---------- Selected excerpt

Hose Wars, Part 2: To Breathe, Perchance to Leak

Jun 02, 2018 13:25


This is a series. Start here if you haven't already.

I'm not a good sleeper, and never have been. When my publishing company (now mostly forgotten) collapsed back in 2002, I developed severe insomnia. I was getting as little as three hours of sleep per night, often less, and sometimes none at all. After a couple of weeks of this, I started to hallucinate cute little cartoon devils doing calisthenics at the foot of my bed, along with other things I'm not sure I can describe. Sleep isn't optional. I sometimes think we sleep in order to dream undisturbed, and that dreams are somehow where our humanity comes from. If we can't sleep, eventually we start to dream while we're awake.

My big fear in starting APAP therapy was that I couldn't sleep with a mask on my face. Had I been a better sleeper, I'd probably have begun thereapy years earlier. I was given two masks: One covered my nose and mouth. This is called a "full-face" mask, even though it doesn't cover your eyes. The other is harder to describe: It's a little plastic thing on an elastic strap that inserts a couple of cushioned tubes into your nostrils. These are called "nasal pillow" masks, and they're a great deal less intrusive than full-face masks.

The whole point of CPAP/APAP therapy is to push enough air into your nose to keep your airway open, and to open it if by some chance it closes. For this to work, you either need a full-face mask so that if your mouth opens it won't matter, or with a nasal pillow mask you need some way to keep your mouth closed. There are chin straps of various sorts and other things lumped into a category called "headgear." Yet more stuff to tie myself up in; no thanks. I did the obvious: I used that blue surgical tape you buy at Walgreen's to tape my mouth shut.

--------------------
---------- Study material

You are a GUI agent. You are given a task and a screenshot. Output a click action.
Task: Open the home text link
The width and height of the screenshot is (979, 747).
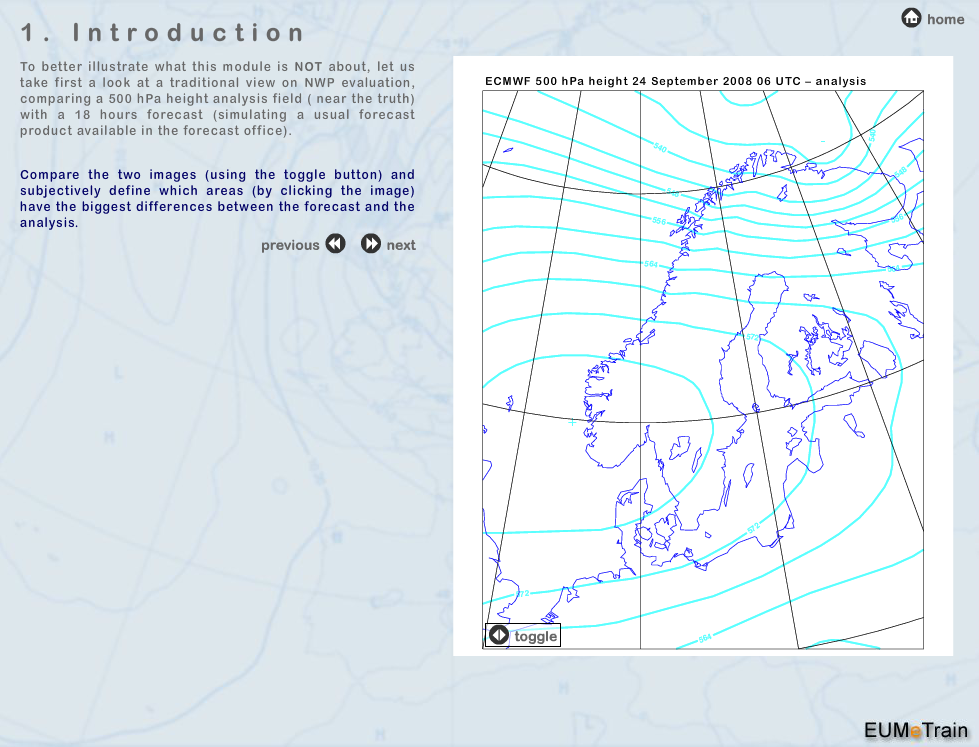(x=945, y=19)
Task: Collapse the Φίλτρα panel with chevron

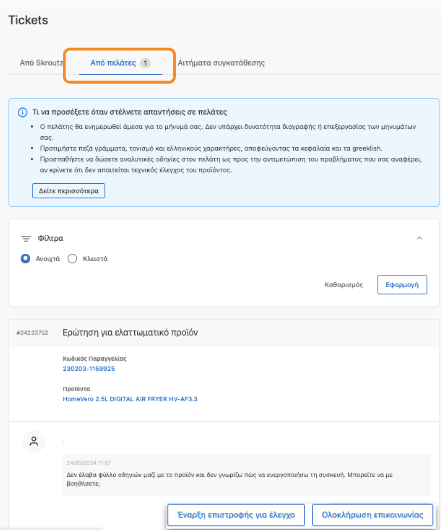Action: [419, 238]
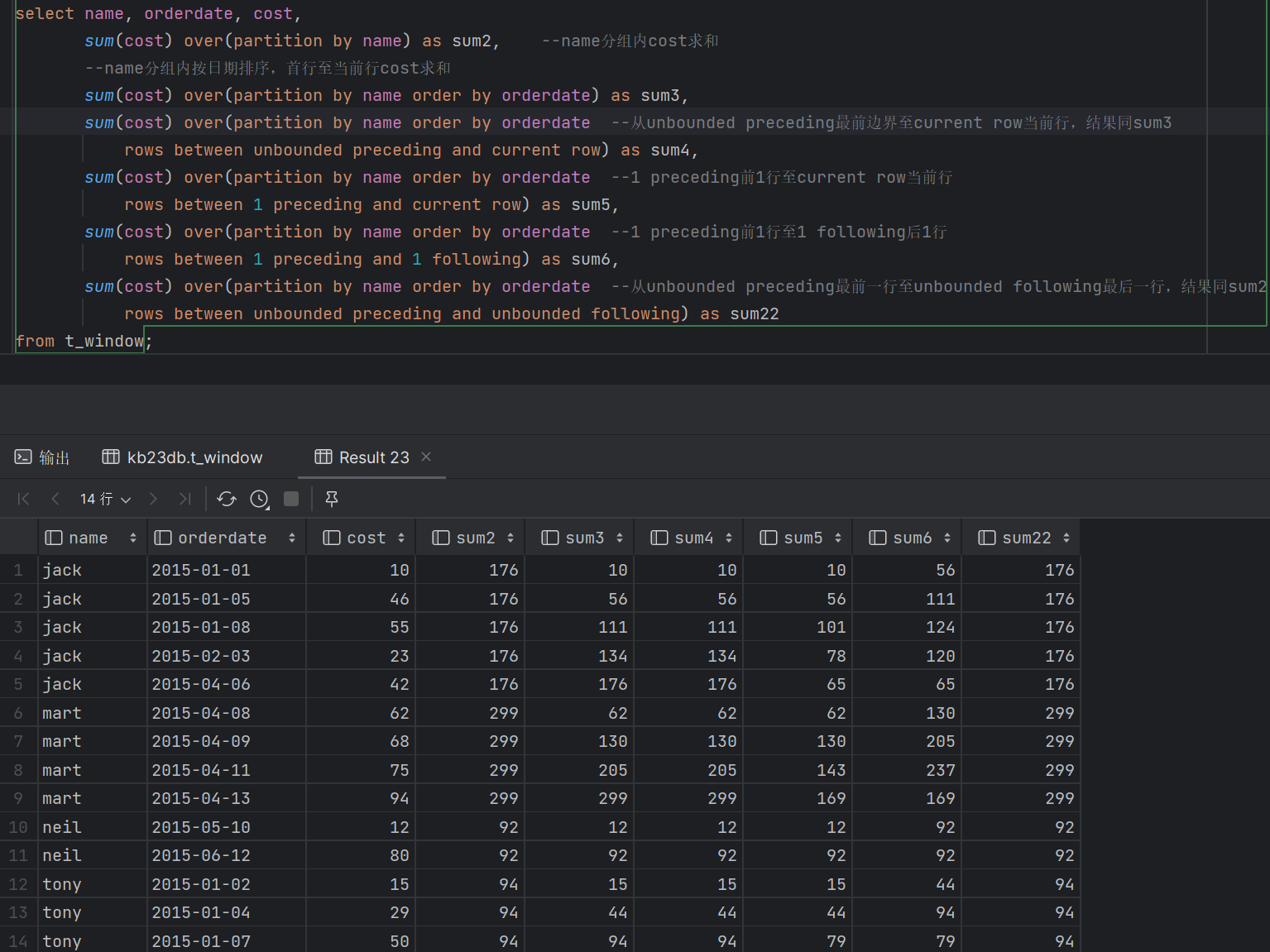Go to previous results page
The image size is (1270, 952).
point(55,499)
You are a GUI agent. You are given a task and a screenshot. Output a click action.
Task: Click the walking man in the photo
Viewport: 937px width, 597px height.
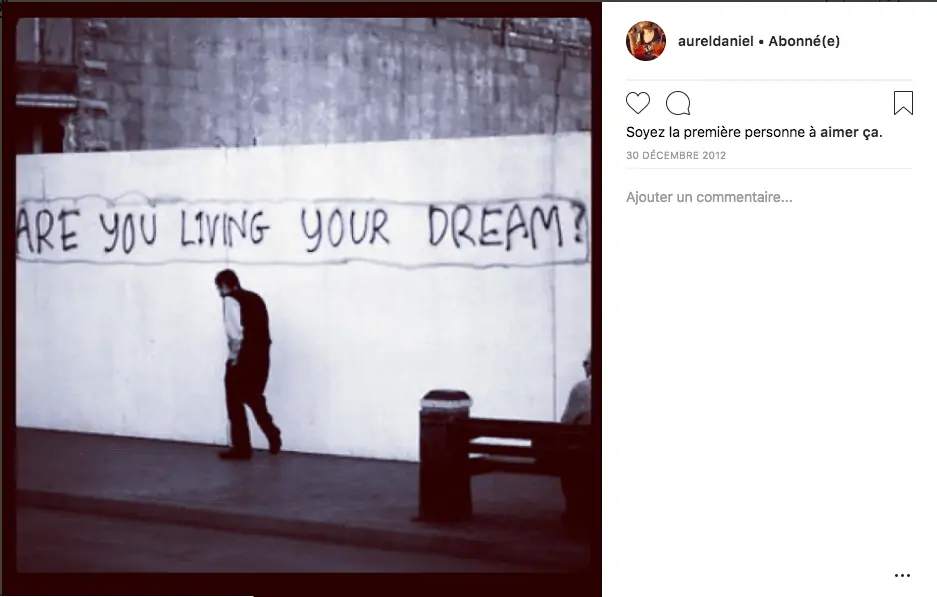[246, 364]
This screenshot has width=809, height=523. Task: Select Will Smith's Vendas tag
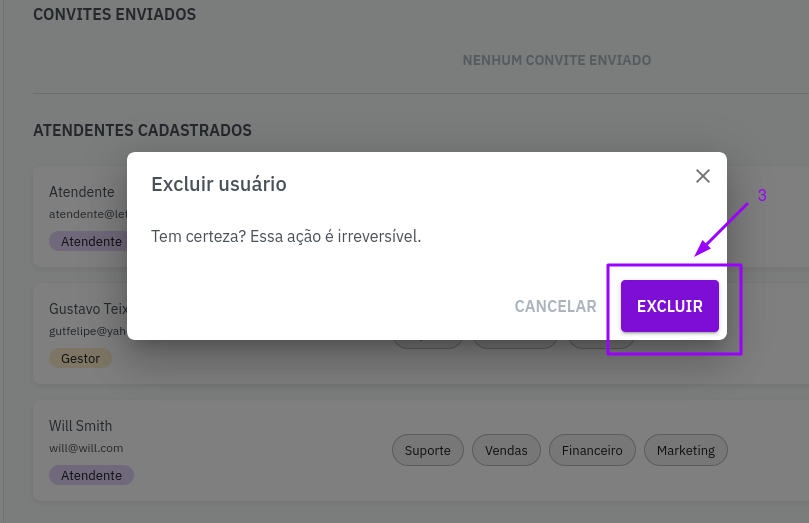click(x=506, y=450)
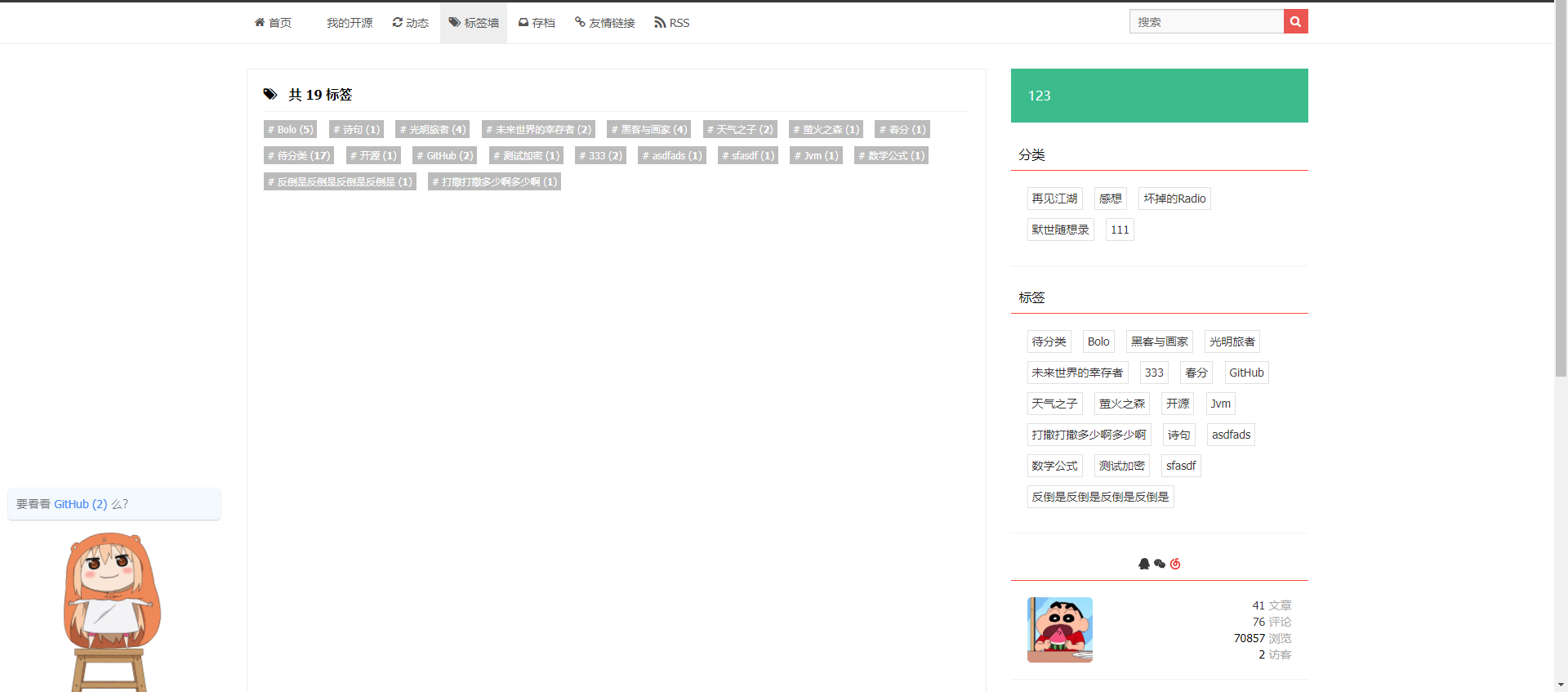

--------------------
---------- Study material

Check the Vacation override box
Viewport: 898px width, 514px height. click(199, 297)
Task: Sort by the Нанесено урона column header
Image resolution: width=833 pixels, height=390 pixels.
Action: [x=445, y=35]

--------------------

** Questions **
#1 In the post on APAP therapy, what did the writer use to keep their mouth closed while wearing the nasal pillow mask?
#2 Pick up the post on APAP therapy and sleep after its final sentence and continue it.
The records are material separate from the APAP therapy post.

** Numbered responses **
#1 Blue surgical tape bought at Walgreen's.

#2
It worked. It worked, at least, until the machine upped the pressure for some reason. The higher pressure blew the tape off one corner of my mouth, which became a massive air leak, one noisy enough to wake me up.

This is my problem in a nutshell: APAP is noisy and uncomfortable, and keeps me awake. The noise I'm getting used to, at least the fairly modest noise from the machine itself. Leaks are a separate issue. I sleep on my side, which means that both kinds of mask eventually contact my pillow. I can position myself carefully when going to sleep, and that generally works. But if I squirm around even a little while I'm asleep, my pillow nudges the mask to one side, making noise, or (with the full-face mask) spraying air into my eyes. That wakes me up in a hurry.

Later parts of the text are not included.